= New Brunswick Book Awards =

Canadian literary award

The New Brunswick Book Awards, established in 2016, are annual Canadian literary awards presented by the Writers Federation of New Brunswick (WFNB) and The Fiddlehead to honour literary works created by authors and illustrators of New Brunswick. Awards are presented in five categories: the Alice Kitts Memorial Award for picture books, the Books for Youth and Young Adult Award for middle grade and young adult books, Mrs. Dunster's Fiction Prize for adult novels, the WFNB Nonfiction Award for nonfiction, and the Fiddlehead Poetry Book Prize for poetry. Winners receive a cash prize.
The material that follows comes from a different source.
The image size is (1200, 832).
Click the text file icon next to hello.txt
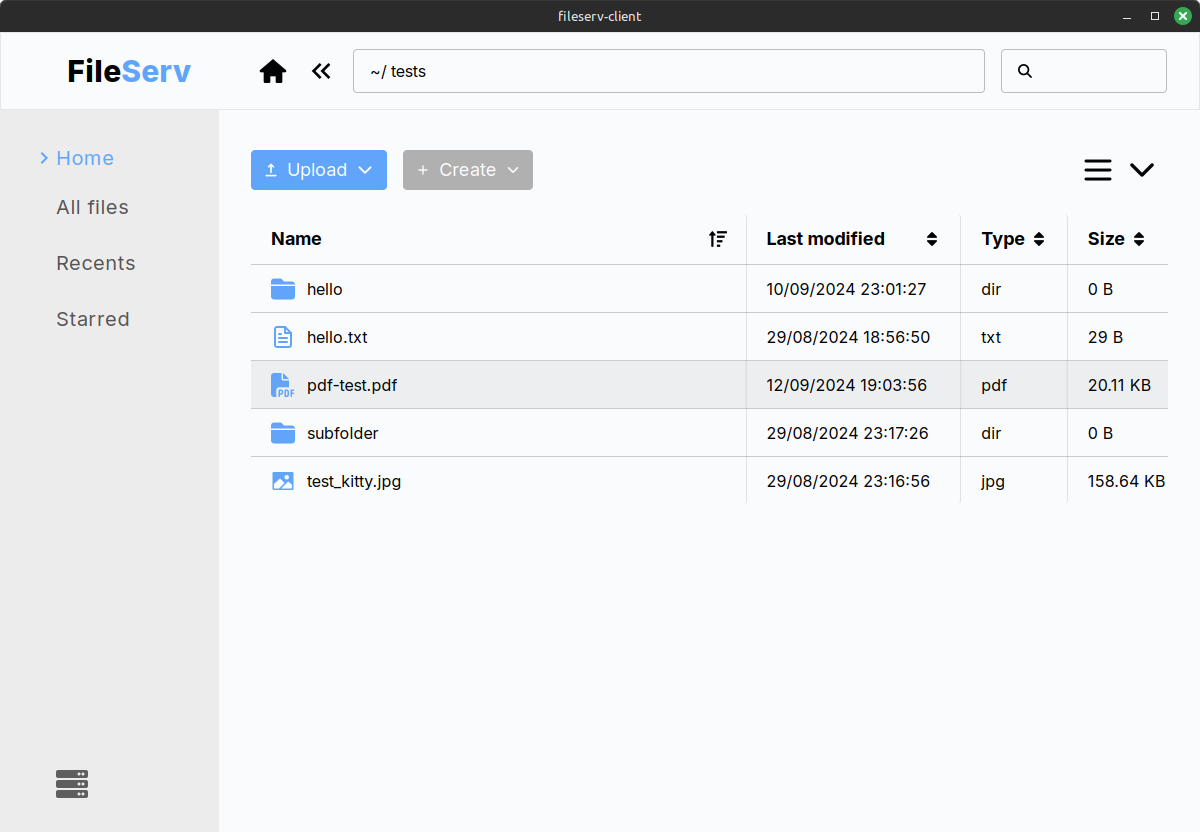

To be eligible for the awards, authors must be New Brunswick residents, defined as living in New Brunswick for three of the previous five years, with at least 50 percent residency per year. For books with more than one contributor, only one author needs to meet this requirement. Further, books must have been written or illustrated by a person (not a large language model) and published in print for the first time within the past year.

== Awards ==

=== Alice Kitts Memorial Award ===
The Alice Kitts Memorial Award for Excellence in Picture Book Writing, established in 2017, is presented annually for picture books written by authors from New Brunswick. The award honours New Brunswick author and artist Alice Kitts. The award sponsored by Kitts' children.

For a picture book to be eligible for the award, it must be written by an author who resides in New Brunswick; the illustrator does not need to reside in New Brunswick. Additionally, the book must be geared toward readers ages three to six, be between 24 to 48 pages in length, and have a maximum of 1000 words. Both fiction and nonfiction books are eligible.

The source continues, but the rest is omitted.